[LISTED RECORDS Boundary: Start]

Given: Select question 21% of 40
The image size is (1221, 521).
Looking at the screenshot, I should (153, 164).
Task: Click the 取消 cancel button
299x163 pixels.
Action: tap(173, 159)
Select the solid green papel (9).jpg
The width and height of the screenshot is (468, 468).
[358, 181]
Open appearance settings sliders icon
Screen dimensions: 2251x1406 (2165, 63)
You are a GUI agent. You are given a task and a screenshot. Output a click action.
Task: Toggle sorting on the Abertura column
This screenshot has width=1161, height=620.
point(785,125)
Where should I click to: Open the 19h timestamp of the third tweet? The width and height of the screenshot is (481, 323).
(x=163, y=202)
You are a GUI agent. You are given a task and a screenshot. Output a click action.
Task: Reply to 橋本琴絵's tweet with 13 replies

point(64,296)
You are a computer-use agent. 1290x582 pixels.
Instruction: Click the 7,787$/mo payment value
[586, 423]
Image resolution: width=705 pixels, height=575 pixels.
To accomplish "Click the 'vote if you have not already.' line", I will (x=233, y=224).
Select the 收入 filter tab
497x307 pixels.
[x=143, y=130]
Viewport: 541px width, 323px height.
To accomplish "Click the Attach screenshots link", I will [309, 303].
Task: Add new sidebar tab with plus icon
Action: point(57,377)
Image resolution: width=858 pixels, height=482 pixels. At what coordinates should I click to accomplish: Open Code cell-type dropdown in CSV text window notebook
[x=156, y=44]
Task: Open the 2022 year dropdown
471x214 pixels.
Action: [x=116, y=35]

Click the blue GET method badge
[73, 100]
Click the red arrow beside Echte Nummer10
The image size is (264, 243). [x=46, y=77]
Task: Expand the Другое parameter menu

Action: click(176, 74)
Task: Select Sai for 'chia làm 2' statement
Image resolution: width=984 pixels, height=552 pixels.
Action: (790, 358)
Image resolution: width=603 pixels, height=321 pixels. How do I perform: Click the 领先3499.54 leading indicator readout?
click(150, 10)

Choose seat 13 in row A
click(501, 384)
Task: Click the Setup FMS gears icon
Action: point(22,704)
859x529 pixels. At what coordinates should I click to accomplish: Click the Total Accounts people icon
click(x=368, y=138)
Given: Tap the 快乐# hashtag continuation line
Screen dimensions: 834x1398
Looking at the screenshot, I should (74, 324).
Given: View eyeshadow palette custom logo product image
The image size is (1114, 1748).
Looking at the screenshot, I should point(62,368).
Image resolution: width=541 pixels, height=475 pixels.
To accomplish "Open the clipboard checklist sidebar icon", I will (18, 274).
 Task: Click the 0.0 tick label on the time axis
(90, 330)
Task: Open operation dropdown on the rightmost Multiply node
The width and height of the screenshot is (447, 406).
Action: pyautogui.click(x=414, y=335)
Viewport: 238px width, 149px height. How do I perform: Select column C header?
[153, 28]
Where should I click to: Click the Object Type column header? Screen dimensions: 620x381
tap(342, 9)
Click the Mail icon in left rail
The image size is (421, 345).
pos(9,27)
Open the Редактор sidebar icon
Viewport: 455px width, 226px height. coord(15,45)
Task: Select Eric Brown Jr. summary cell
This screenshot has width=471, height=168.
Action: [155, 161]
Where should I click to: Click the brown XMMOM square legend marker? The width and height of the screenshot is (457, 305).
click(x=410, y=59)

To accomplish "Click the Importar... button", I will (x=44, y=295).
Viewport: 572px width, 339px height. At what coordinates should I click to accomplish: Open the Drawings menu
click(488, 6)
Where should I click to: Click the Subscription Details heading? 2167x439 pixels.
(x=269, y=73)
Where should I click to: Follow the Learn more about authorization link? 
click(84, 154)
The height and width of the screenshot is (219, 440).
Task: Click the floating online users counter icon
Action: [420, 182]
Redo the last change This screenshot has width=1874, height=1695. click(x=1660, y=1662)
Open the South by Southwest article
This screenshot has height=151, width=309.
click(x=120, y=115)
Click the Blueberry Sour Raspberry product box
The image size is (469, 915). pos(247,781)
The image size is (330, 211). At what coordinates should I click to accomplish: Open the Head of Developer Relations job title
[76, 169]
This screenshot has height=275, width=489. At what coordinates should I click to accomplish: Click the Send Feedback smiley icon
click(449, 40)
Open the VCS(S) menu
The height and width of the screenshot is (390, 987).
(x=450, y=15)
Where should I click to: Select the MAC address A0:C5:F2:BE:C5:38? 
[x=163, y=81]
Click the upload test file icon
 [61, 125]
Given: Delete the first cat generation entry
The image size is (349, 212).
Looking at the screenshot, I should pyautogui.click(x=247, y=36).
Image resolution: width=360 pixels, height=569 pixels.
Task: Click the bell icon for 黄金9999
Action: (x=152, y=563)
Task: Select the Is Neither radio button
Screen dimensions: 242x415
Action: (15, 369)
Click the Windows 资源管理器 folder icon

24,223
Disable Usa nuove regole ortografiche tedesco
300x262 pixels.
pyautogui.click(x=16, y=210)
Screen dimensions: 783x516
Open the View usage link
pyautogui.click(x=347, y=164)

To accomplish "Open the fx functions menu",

[LISTED RECORDS Boundary: End]

Your answer must be the line containing "Open the VCS(S) menu" and every line after it through the end of the records above, reproduced exactly and alone.

Open the VCS(S) menu
The height and width of the screenshot is (390, 987).
(x=450, y=15)
Where should I click to: Select the MAC address A0:C5:F2:BE:C5:38? 
[x=163, y=81]
Click the upload test file icon
 [61, 125]
Given: Delete the first cat generation entry
The image size is (349, 212).
Looking at the screenshot, I should pyautogui.click(x=247, y=36).
Image resolution: width=360 pixels, height=569 pixels.
Task: Click the bell icon for 黄金9999
Action: (x=152, y=563)
Task: Select the Is Neither radio button
Screen dimensions: 242x415
Action: (15, 369)
Click the Windows 资源管理器 folder icon

24,223
Disable Usa nuove regole ortografiche tedesco
300x262 pixels.
pyautogui.click(x=16, y=210)
Screen dimensions: 783x516
Open the View usage link
pyautogui.click(x=347, y=164)

To accomplish "Open the fx functions menu",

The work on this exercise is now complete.